**Instrução A:** Coloque numa tabela Markdown, com as colunas «N.º» e «Entrada», as entradas que começam na linha que contém "Screen dimensions: 759x466" e vão até ao fim das entradas, inclusive. Omita as imagens.

**Excerto do texto:**
Está à frente de uma comunidade de 10 monjas, que se mudou de Vitorchiano, em Itália, para Palaçoulo, em Miranda do Douro, para se instalar no primeiro mosteiro trapista construído em Portugal. A expectativa que trouxe foi a de construir uma casa que acolha muitas monjas portuguesas, que floresça como uma comunidade local, alegre, fecunda e “portadora da beleza da vida cristã”. E diz que há qualquer coisa especial em Palaçoulo. A começar pelo céu. Eis o seu testemunho.
“O nosso objetivo é permitir que este lugar se torne um espaço de testemunho espiritual”
Chamo-me Guisy Maffini, e sou a responsável por esta comunidade de monjas trapistas que se instalou em Palaçoulo. Nasci em Itália, e era monja no Mosteiro Trapista de Nossa Senhora de São José, em Vitorchiano, perto de Roma. Viemos para Portugal em 2019.
Não fomos nós que escolhemos Palaçoulo — Palaçoulo é que nos escolheu. A nossa comunidade-mãe, em Itália, desejava fundar uma nova casa em Portugal, mas não tinha qualquer contacto com bispos ou dioceses. Foi através de um monge beneditino que conhecemos Dom José Cordeiro, então bispo de Bragança-Miranda. Quando nos visitou em Vitorchiano, entusiasmou-se com a ideia e comprometeu-se a encontrar um lugar na sua diocese. Caso não conseguisse, propôs apresentar o projeto à Conferência Episcopal Portuguesa.
Acabou por nos sugerir várias opções dentro da sua diocese, e esta foi a que nos pareceu mais adequada — tanto pela beleza do lugar como pelo seu caráter isolado, ideal para a vida contemplativa. Houve outras propostas, como uma antiga casa franciscana em Vinhais, mas essa não se prestava ao nosso modo de vida. Hoje em dia, é mais simples construir de raiz do que adaptar edifícios antigos a uma vida monástica.
Hoje em dia, é mais simples construir de raiz do que adaptar edifícios antigos a uma vida monástica.
Irmã Giusy Maffini
O nosso projeto é simples: viver plenamente a vida monástica trapista, segundo a regra de São Bento, na sua forma reformada pelos Cistercienses. Procuramos enraizar-nos aqui, criar as condições para que esta comunidade se torne portuguesa e possa testemunhar a beleza e a atualidade da vida monástica no seio da Igreja portuguesa. Quando partimos de Vitorchiano, éramos oitenta monjas — dez vieram para dar início a esta nova aventura e abrir espaço para novas vocações.

**Entradas a processar:**

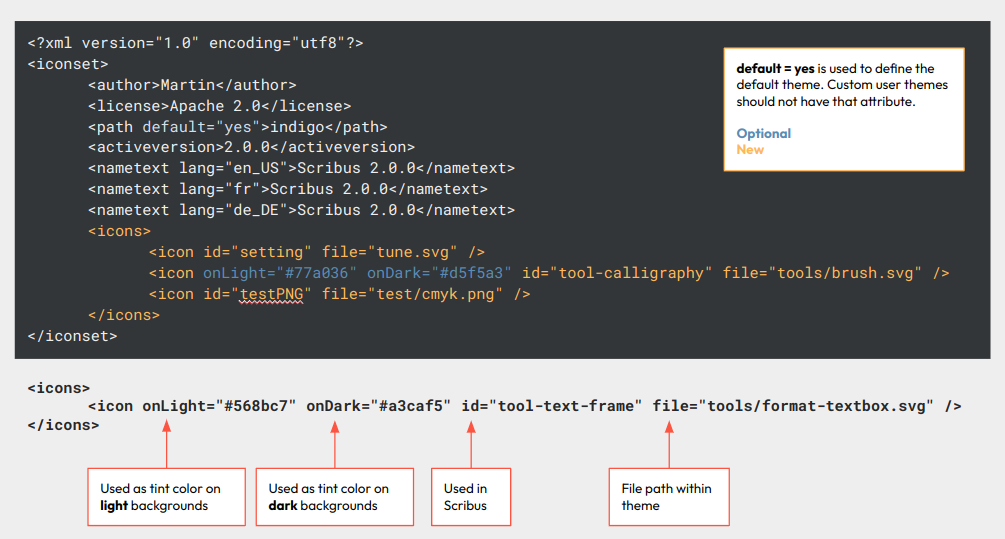Select the onDark="#d5f5a3" attribute in code
This screenshot has width=1005, height=539.
pos(440,273)
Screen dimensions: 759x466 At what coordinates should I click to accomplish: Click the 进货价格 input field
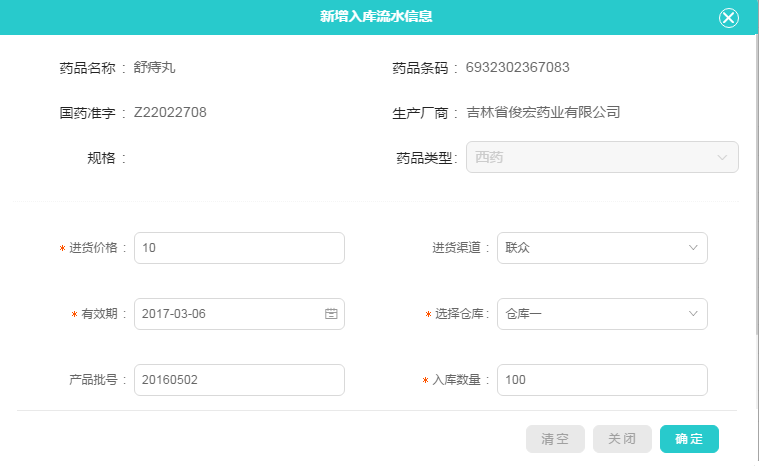[x=239, y=248]
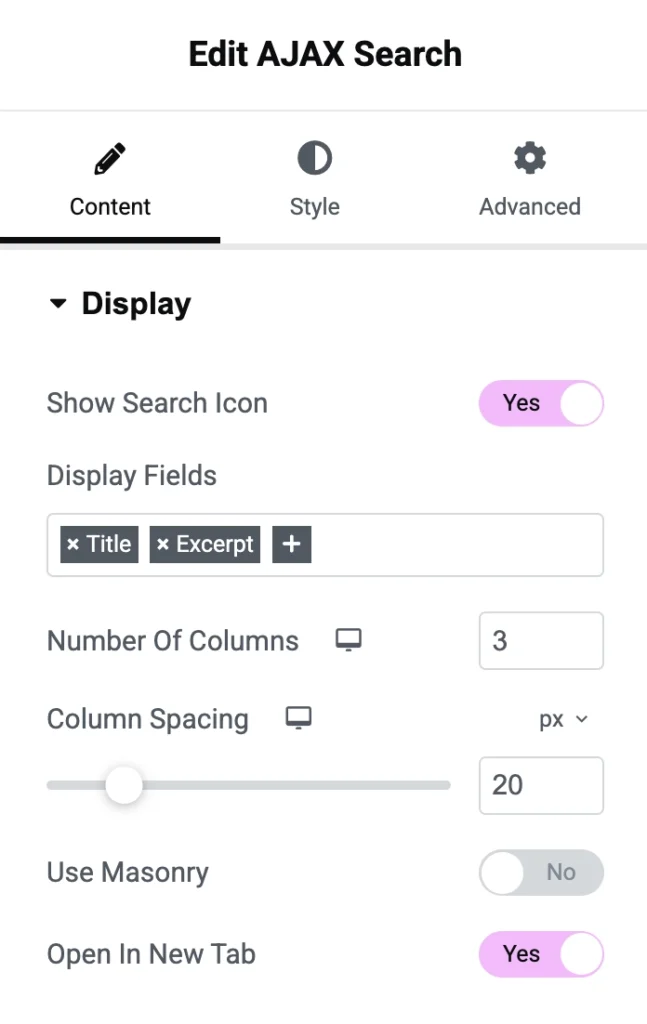Click the desktop device icon beside Column Spacing
Image resolution: width=647 pixels, height=1024 pixels.
coord(298,718)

**Instrução B:** Reescreva o trecho do testemunho que começa nas palavras "Chamo-me Guisy Maffini, e" e termina após "Portugal em 2019.", substituindo "responsável" por "superiora".

**Resposta escrita A:**
| N.º | Entrada |
|---|---|
| 1 | Screen dimensions: 759x466 At what coordinates should I click to accomplish: Click the 进货价格 input field |
| 2 | [x=239, y=248] |
| 3 | Click the desktop device icon beside Column Spacing |
| 4 | Image resolution: width=647 pixels, height=1024 pixels. |
| 5 | coord(298,718) |

**Resposta escrita B:**
Chamo-me Guisy Maffini, e sou a superiora por esta comunidade de monjas trapistas que se instalou em Palaçoulo. Nasci em Itália, e era monja no Mosteiro Trapista de Nossa Senhora de São José, em Vitorchiano, perto de Roma. Viemos para Portugal em 2019.